Data delivery with no single point of failure

We realized a platform to deliver a large amount of scientific data in a network, without single point of failure.

We were asked to realize a system that hosts an application which outputs large amounts of scientifica data on a wide area network. This application allows specific users to select and download some data from a terabytes-sized source.

Infrastructure requirements include affidability, 24x7 availability, adaptability and exapndibility.

We realized the platform using the following components:

Hardware: a pair of 16-core Intel Linux servers and 30 TB disk space each, connected with a 10G/s ethernet, which serves as service network, and a
standard gigabit ethernet.

Software: we coupled a "private cloud" solution (Ganeti) to a "software-defined storage" (Gluster) system. Both components are open-source software, freely available.

Ganeti is an open-source Google project, defined as a cluster-based virtualization management software. It is a tool built on top of existing virtualization technologies such as Xen or KVM, and a DRBD storage system (RAID1 on ethernet). Ganeti is designed to ease cluster management of virtual servers and to provide fast and simple recovery after physical failures using commodity hardware.

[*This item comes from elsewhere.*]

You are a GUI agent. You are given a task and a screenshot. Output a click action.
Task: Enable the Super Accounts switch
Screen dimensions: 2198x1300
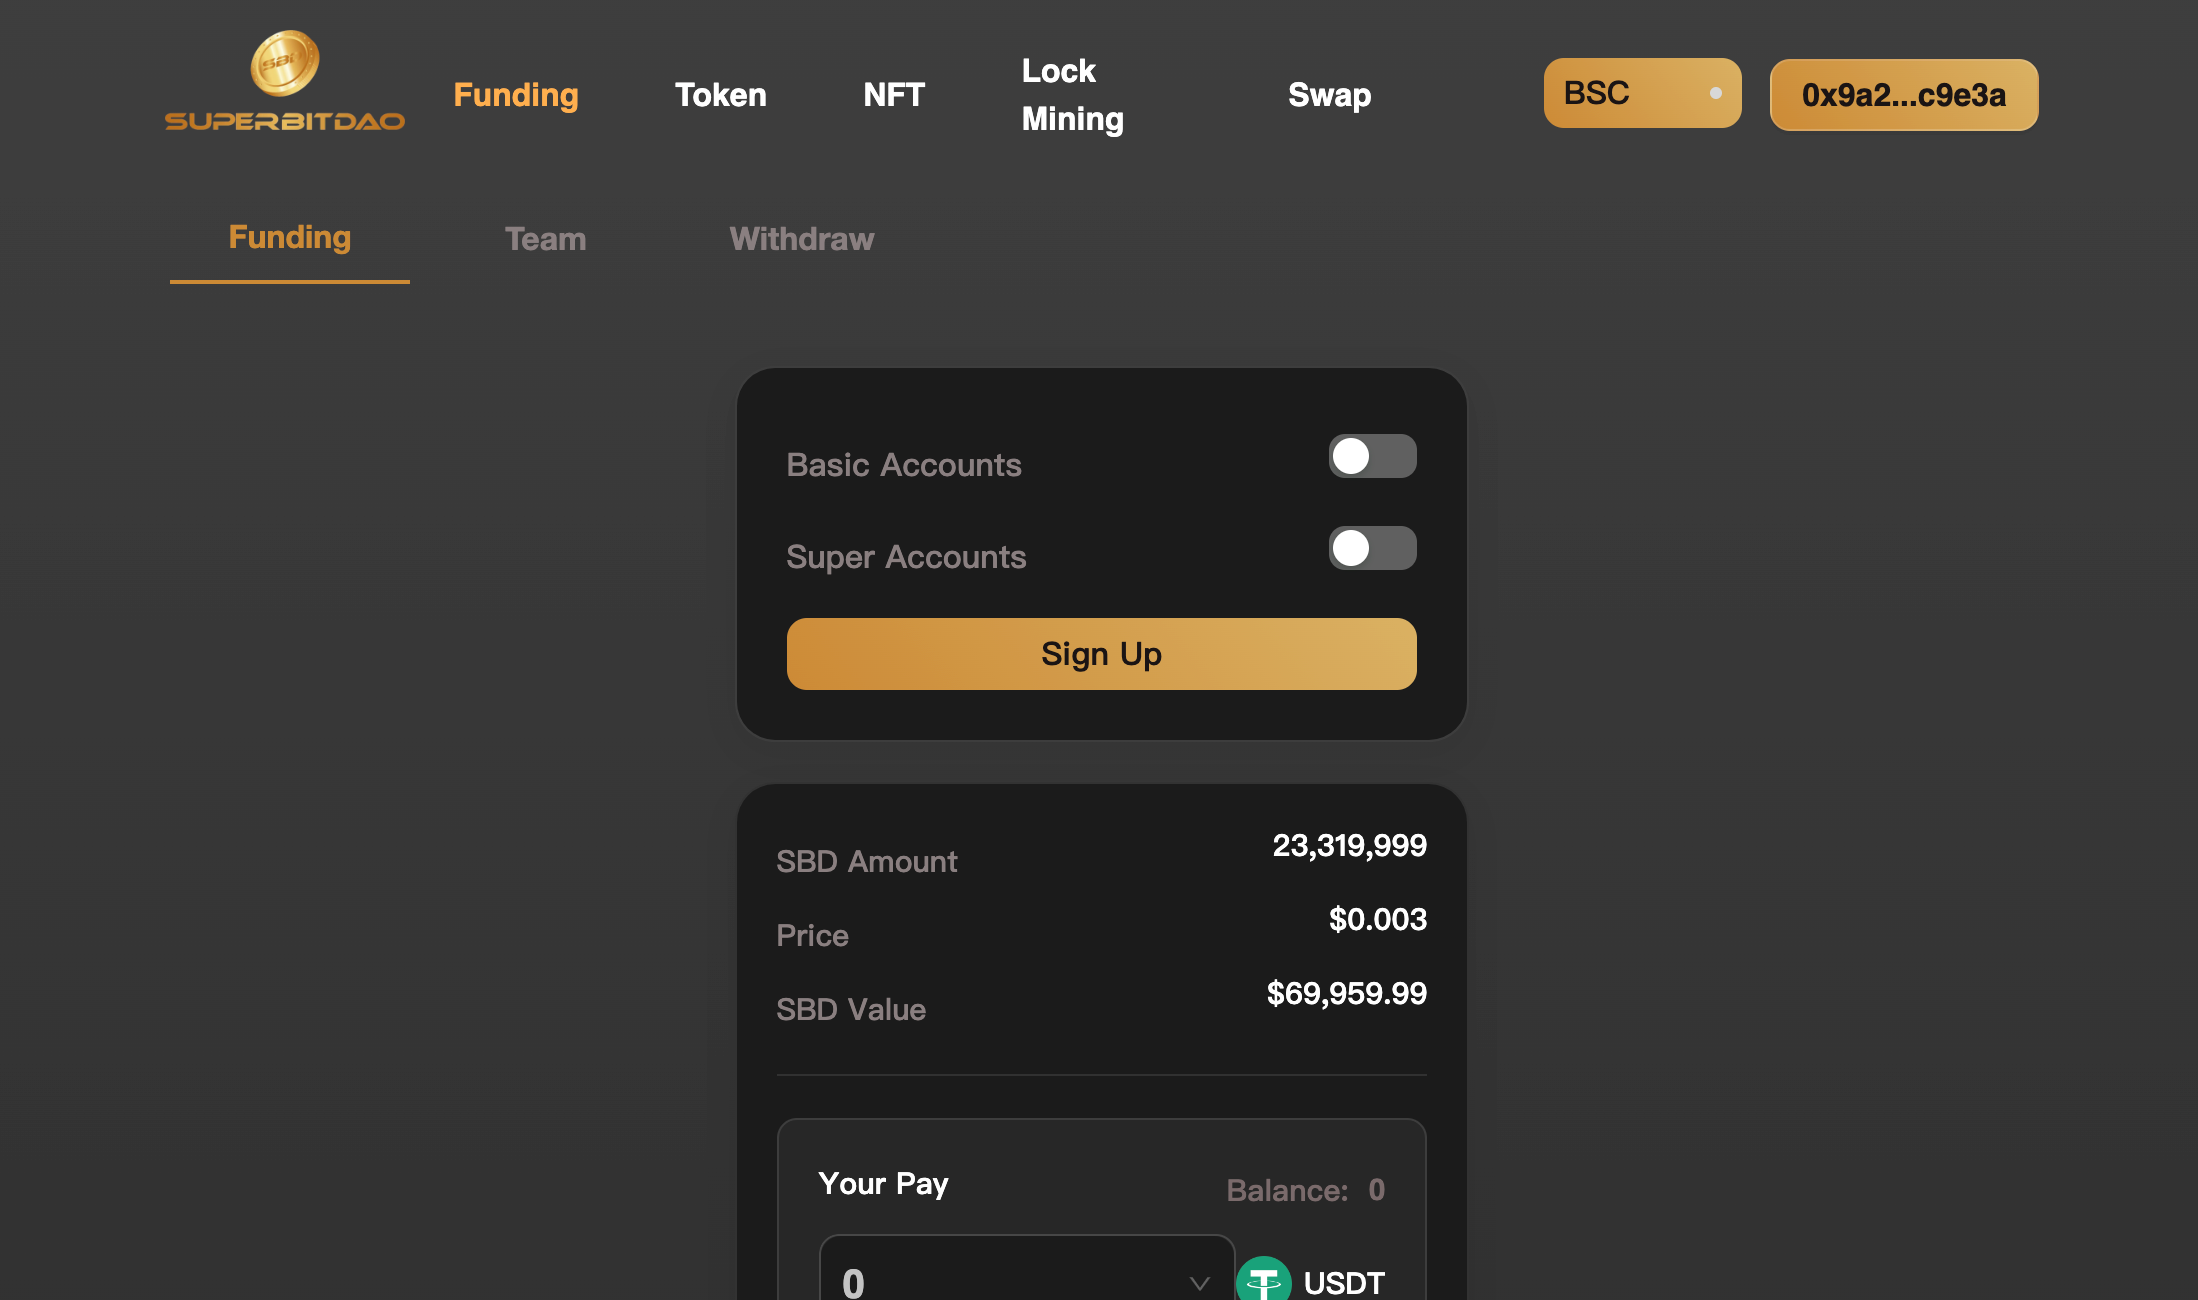1372,548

GlusterFS is an open source distributed file system, that clusters together server resources (namely storage building blocks) over Infiniband RDMA or TCP/IP interconnect, aggregating disk and memory resources and managing data in a single global namespace.

The interesting feature of both software systems is that they don't have a single point of failure, because they are both based on a peer-to-peer architecture, where each peer can act as master. Moreover, virtual machines (Ganeti-DRBD) and data (Gluster) are double-replicated.

The system is also adaptable and expandable: it is possible to increment the performances (memory availability and computational resources) by adding new servers to the service network. It is also possible to replace an obsolete component with newer systems, without a performance degrade or system downs: this makes a great difference with respect to traditional systems such as SAN-based clusters.

Ultimately, the utilization of virtual machines facilitates the software components evolution, because the development, testing and production environments can live in the same infrastructure.